源次郎儀は御直百姓と申し居り、左候わば、羽鳥村庄屋方へも、右の段、掛け合いにも及び難く、よんどころなき内、十二日、浜松藩へ御届け申し上げ奉り候処、御手当御座候えて、右両人何れへ逃げ去り、見当り申さず候。
※ 御直百姓(おじきびゃくしょう)- 領主直接支配の百姓。庄屋の支配下ではない。
一 二月十三日、浜松藩へ天朝より御達し御用に付、筑後守役人、早々、罷り出るべき
御沙汰に付、私儀は浜松へ出張り、留守中へ、安間村筑後守詰所へ、右京之進、差し添え、松庵、吉兵衛より、別紙の通り、願い書差し出し候に付、同勤ども頼み置き、取り調べ、利解致しくれ候様申し、並び村役人どもも、去る弘化三午年三月御分郷相成り候、名寄帳、絵図面、殊に先ず内匠相認め候検見帳などもこれ有り、相見させ、能々(よくよく)談判致しくれ候様、相頼み、差し遣わし候処、
同月十五日頃、右内匠へ尾州殿より、中泉御陣屋御守衛の由、仰せ付けられ候趣にて、右京之進、かの地へ出張り致し候に付、同勤の者も調べ中、橋本殿様、柳原殿様、御両卿、安間村御通陣前に相成り、殊に同勤久右衛門方、御小休仰せ付けられ、安間村警衛旁(かたがた)混雑仕り候内、浜松藩より別紙の通り、御輜重(しちょう)人足ども、受書弐通差し出し申すべき様に仰せ付けられ、村方へも能々(よくよく)申し聞けざる候上は、足軽人足御座なく、誠に以って当惑仕り居り候処、
※ 橋本殿様 - 橋本実梁(はしもとさねやな)。攘夷派の公卿。慶応四年(一八六八年)の戊辰戦争では、東海道鎮撫総督となる。後に伯爵。

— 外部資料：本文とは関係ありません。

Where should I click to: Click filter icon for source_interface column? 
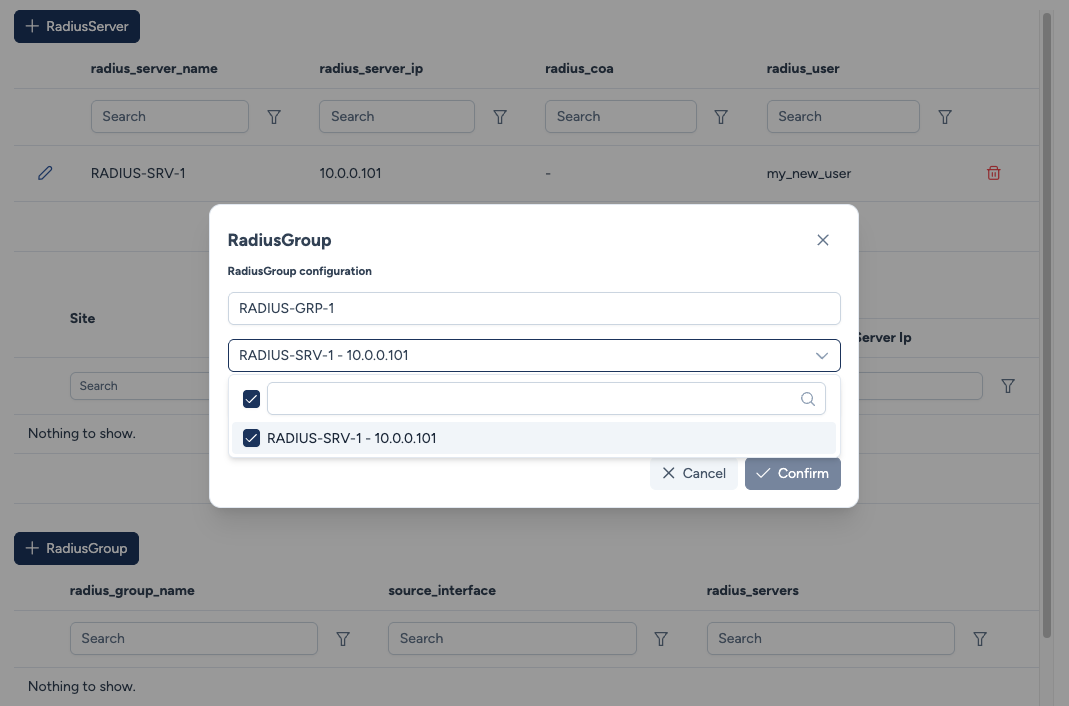pyautogui.click(x=661, y=638)
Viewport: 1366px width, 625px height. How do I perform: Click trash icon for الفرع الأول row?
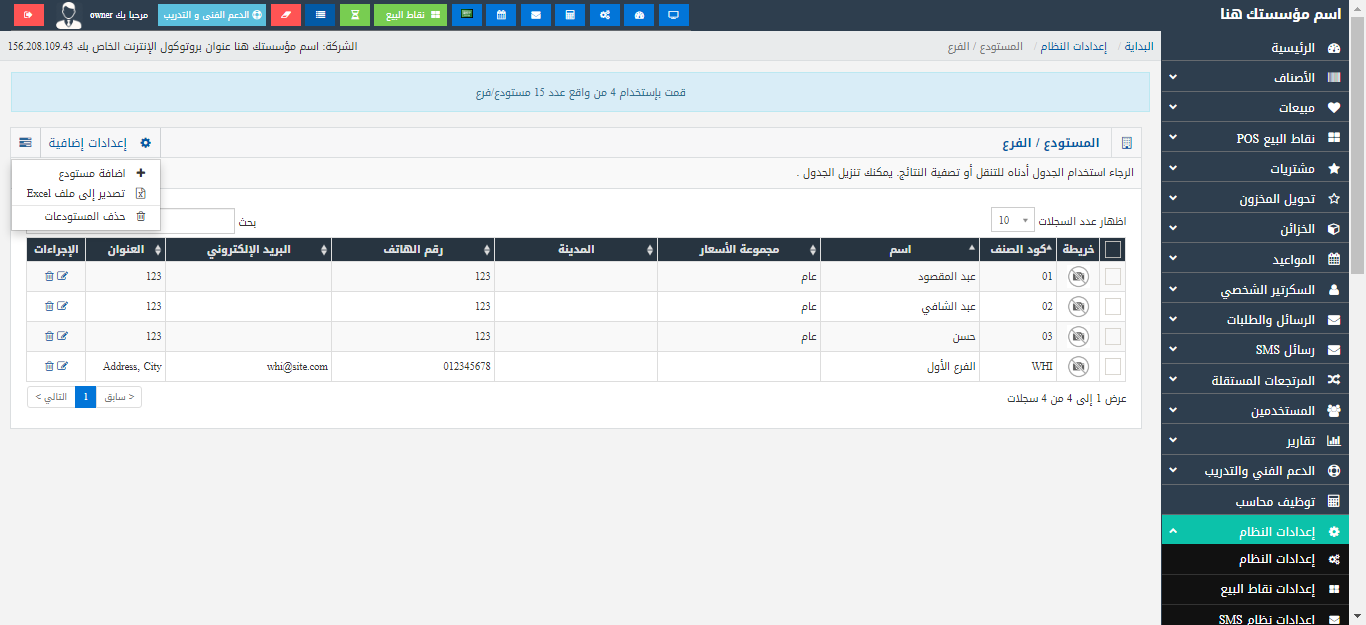coord(49,367)
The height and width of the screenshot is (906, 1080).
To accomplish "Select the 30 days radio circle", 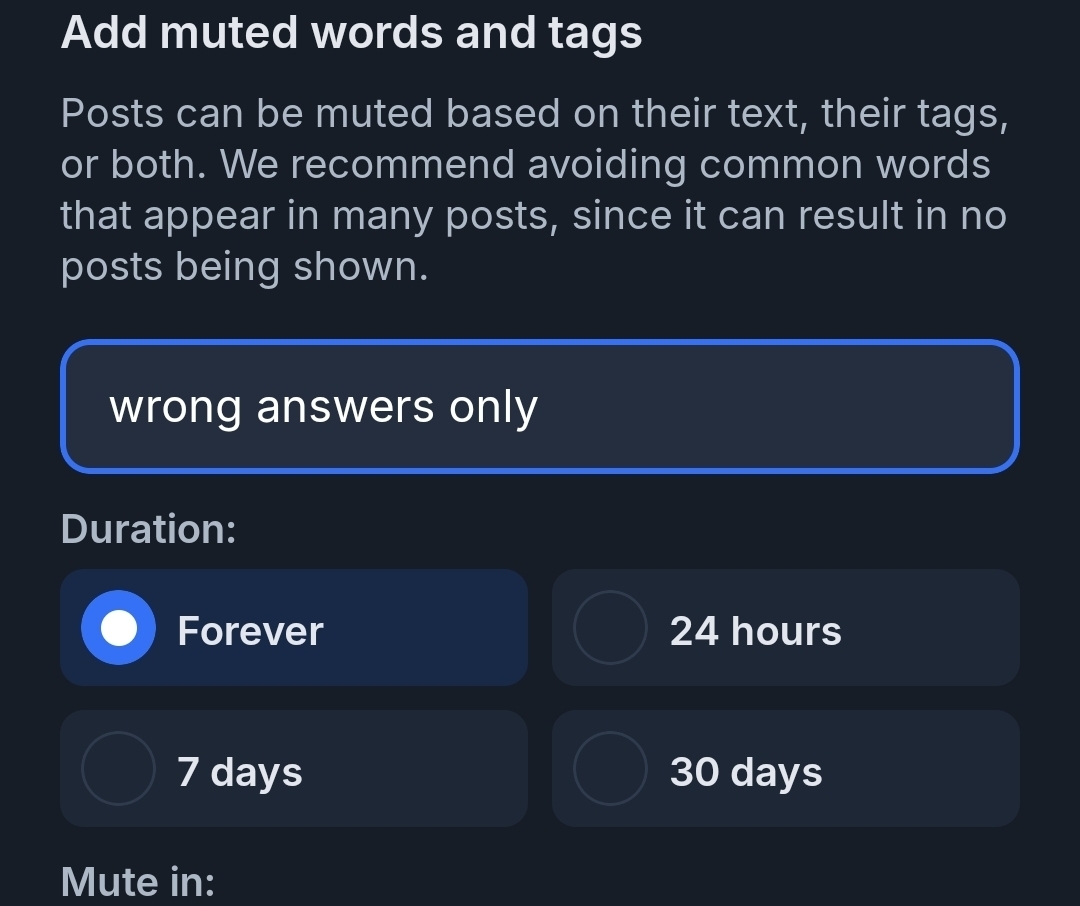I will click(609, 769).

※ 柳原殿様 - 柳原前光(やなぎわらさきみつ)。幕末から明治時代にかけての公家、華族。後に伯爵。戊辰戦争では十八歳で東海道鎮撫副総督となる。
※ 久右衛門 - 八代目金原久右衛門。後の金原明善。
※ 安間村 - 現、浜松市東区安間町。旧東海道筋、天竜川西岸、金原明善の出身地。
※ 輜重(しちょう)- 軍隊の糧食・被服・武器・弾薬など、輸送すべき 軍需品の総称。
内匠方より別紙手紙を以って申し越し候えども、右御通行旁(かたがた)にて、同勤どもも、捨て置き候次第には御座なく、人少なきにて取調べ方延引きの段、安間村百姓代伊七と申す者、中泉内匠出役先へ、口上にて申し会い、右伊七差し遣わし候処、押し置き、差し戻し申さず、何様の返答もこれ無し。